Sloping shorelines and green meadows make this a perfect backdrop for a classic romance novel. The Sound stretches for 18 miles, separating the Isle of Mull from mainland Scotland. The rising land on either side of the passage offers some shelter from the cool Atlantic breeze, and even from the deck several sites of historic significance can be spotted. Rubha nan Gall Lighthouse, near the north entry, is a familiar sight for the many fishing boats and ferries that use this route, as are the ancient castles that line the passage: look out for the ruins of Aros Castle, and the fairytale-like Duart Castle on the Isle of Mull’s eastern cliffs.

Below the waves.

The sheltered nature of the Sound, and the plankton blooms each spring, means that the waters around the British Isles are some of the most diverse in the world.
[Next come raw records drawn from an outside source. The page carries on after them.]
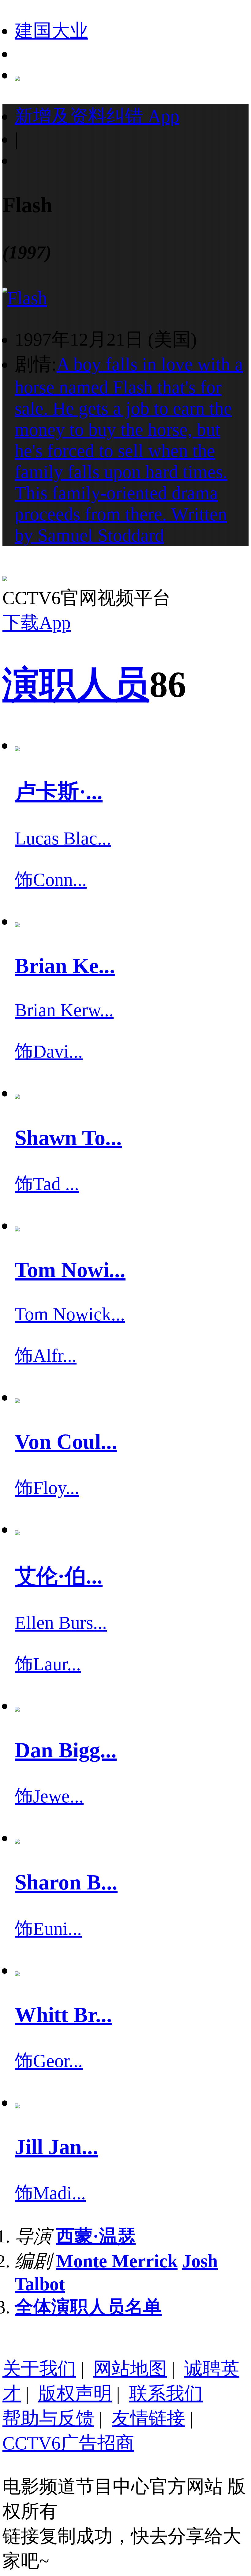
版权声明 (75, 2393)
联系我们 (166, 2393)
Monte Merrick (117, 2261)
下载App (36, 623)
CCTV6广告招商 (68, 2443)
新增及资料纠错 (97, 116)
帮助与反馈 (48, 2418)
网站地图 (130, 2369)
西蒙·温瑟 (96, 2236)
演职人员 (75, 684)
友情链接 (148, 2418)
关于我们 (39, 2369)
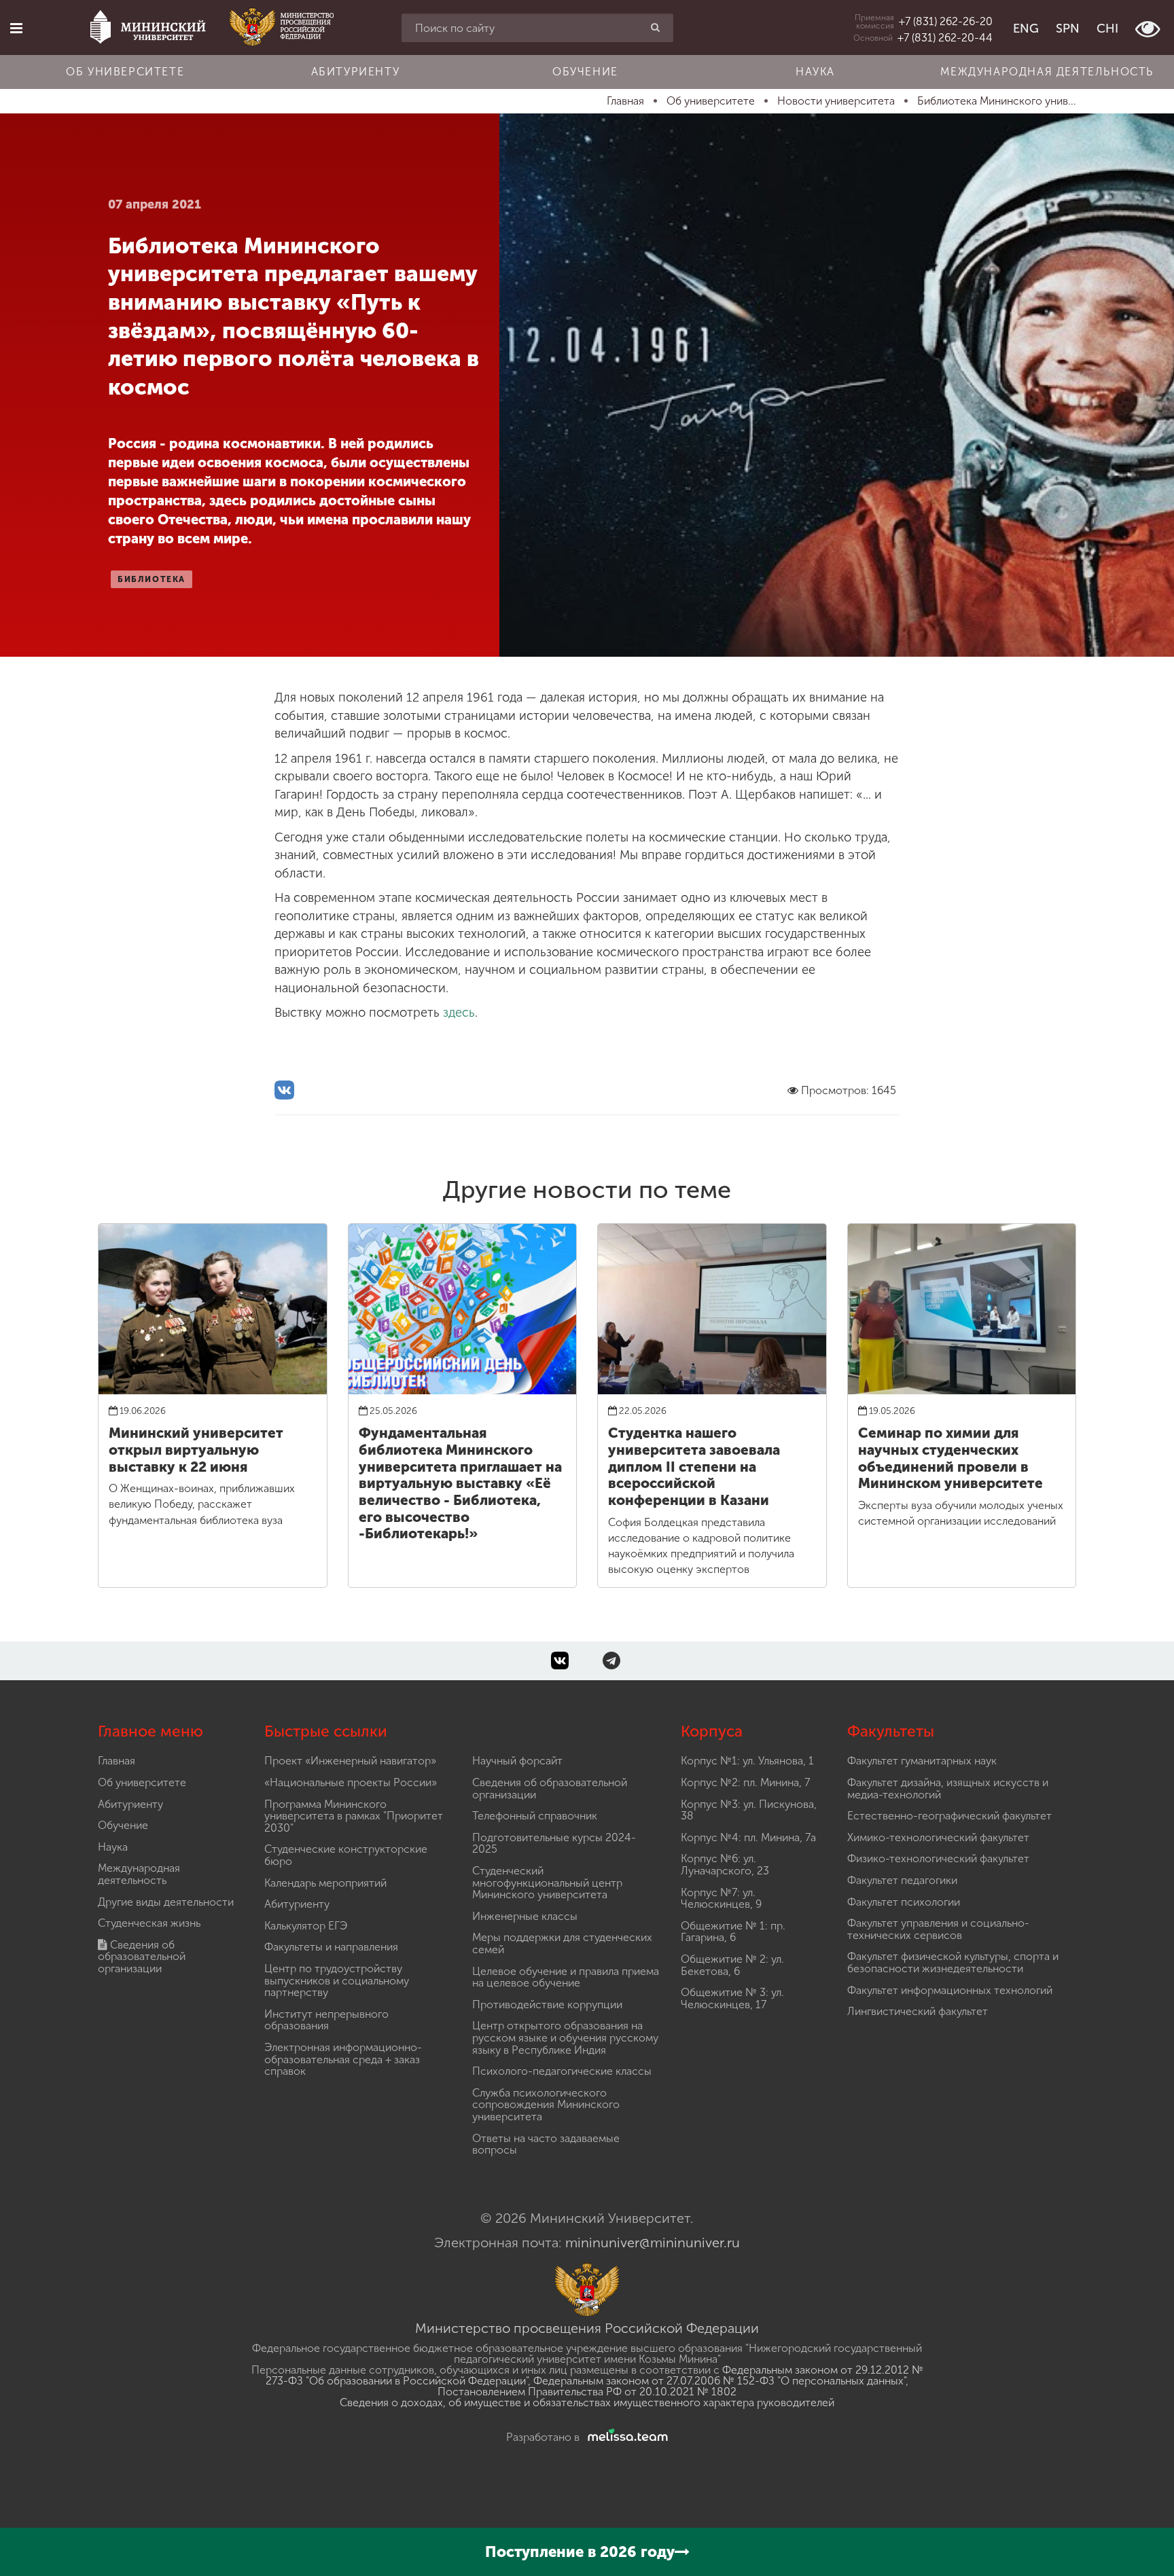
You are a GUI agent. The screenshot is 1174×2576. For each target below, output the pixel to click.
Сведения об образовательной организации (141, 1956)
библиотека (151, 579)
Though this also makes the water cloudy, hiding many of the smaller inhabitants, viewers from deck can still spot some of the larger, more spellbinding marine life. Seals and otters venture from shore to play in the waves and feed, and larger mammals such as porpoises and minke whales visit the area in groups. Lucky visitors to the area may even spot a basking shark or an orca: such events are rare, but are treasured forever.

In the sky.

Over 260 species of bird are known around these parts, making it an ideal destination for anyone with an interest in ornithology. From sea birds such as cormorant, sandpipers and guillemot to nesting birds such as puffins and razorbills, the Sound provides ideal habitats for many rarer species alongside more well-known breeds. Most famous, perhaps, is the golden eagle, the national bird of Scotland. The Sound and the Isle of Mull boast the densest breeding population of this majestic creature worldwide. Also seen swooping over the sound is the white-tailed eagle, recently re-introduced to the area after a century-long absence. Springtime visitors may not have to see one of the rarest birds to experience them: when the cuckoos sing, all your stresses melt away.